Proceedings of the National Academy of Sciences of the United States of America : PNAS 99 (2002), No.12, pp.8271-8276
ISSN: 0027-8424
ISSN: 1091-6490
Journal Article
Fraunhofer SCAI ()

Drug resistance testing has been shown to be beneficial for clinical management of HIV type 1 infected patients. Whereas phenotypic assays directly measure drug resistance, the commonly used genotypic assays provide only indirect evidence of drug resistance, the major challenge being the interpretation of the sequence information. We analyzed the significance of sequence variations in the protease and reverse transcriptase genes for drug resistance and derived models that predict phenotypic resistance from genotypes.
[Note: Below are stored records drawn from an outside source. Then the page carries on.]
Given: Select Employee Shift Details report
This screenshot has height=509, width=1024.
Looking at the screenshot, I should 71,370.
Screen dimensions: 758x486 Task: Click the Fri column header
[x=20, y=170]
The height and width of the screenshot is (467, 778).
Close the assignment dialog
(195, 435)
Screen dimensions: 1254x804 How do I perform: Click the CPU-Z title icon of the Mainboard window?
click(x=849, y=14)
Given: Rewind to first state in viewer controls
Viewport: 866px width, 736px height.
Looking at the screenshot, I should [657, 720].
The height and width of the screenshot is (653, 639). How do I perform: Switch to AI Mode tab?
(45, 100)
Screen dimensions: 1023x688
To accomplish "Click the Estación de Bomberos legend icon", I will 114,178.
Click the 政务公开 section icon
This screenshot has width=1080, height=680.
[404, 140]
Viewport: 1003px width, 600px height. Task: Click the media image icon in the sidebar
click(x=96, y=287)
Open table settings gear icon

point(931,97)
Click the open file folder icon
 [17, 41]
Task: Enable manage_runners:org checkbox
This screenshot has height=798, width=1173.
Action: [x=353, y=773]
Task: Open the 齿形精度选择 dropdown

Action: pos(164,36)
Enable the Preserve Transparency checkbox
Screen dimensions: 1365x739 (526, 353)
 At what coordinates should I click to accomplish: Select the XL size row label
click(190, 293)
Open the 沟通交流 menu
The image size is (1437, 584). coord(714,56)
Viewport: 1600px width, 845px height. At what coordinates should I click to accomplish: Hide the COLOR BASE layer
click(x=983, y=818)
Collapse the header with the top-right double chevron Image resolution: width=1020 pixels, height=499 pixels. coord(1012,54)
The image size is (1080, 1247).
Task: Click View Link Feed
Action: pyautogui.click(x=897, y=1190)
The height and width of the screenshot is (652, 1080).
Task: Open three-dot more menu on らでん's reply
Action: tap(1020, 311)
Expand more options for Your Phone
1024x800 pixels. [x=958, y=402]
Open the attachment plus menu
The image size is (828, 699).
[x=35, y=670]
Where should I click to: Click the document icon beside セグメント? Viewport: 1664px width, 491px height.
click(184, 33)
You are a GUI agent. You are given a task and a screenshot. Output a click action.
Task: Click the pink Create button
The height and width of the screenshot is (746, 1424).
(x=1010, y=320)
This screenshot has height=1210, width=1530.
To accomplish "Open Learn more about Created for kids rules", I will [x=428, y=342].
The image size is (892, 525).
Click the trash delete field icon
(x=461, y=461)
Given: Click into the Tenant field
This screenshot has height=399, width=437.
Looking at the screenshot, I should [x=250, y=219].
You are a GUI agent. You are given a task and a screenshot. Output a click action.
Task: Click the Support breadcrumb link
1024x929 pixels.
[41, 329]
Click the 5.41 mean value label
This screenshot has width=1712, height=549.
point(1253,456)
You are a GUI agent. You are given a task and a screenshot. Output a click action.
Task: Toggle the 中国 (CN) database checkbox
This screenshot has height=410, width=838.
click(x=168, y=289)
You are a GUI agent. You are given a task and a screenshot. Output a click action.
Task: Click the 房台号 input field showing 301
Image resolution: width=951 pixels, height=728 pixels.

For 14 antiretroviral drugs, both genotypic and phenotypic resistance data from 471 clinical isolates were analyzed with a machine learning approach. Information profiles were obtained that quantify the statistical significance of each sequence position for drug resistance. For the different drugs, patterns of varying complexity were observed, including between one and nine sequence positions with substantial information content. Based on these information profiles, decision tree classifiers were generated to identify genotypic patterns characteristic of resistance or susceptibility to the different drugs. We obtained concise and easily interpretable models to predict drug resistance from sequence information. The prediction quality of the models was assessed in leave-one-out experiments in terms of the prediction error. We found prediction errors of 9.6-15.5% for all drugs except for zalcitabine, didanosine, and stavudine, with prediction errors between 25.4% and 32.0%.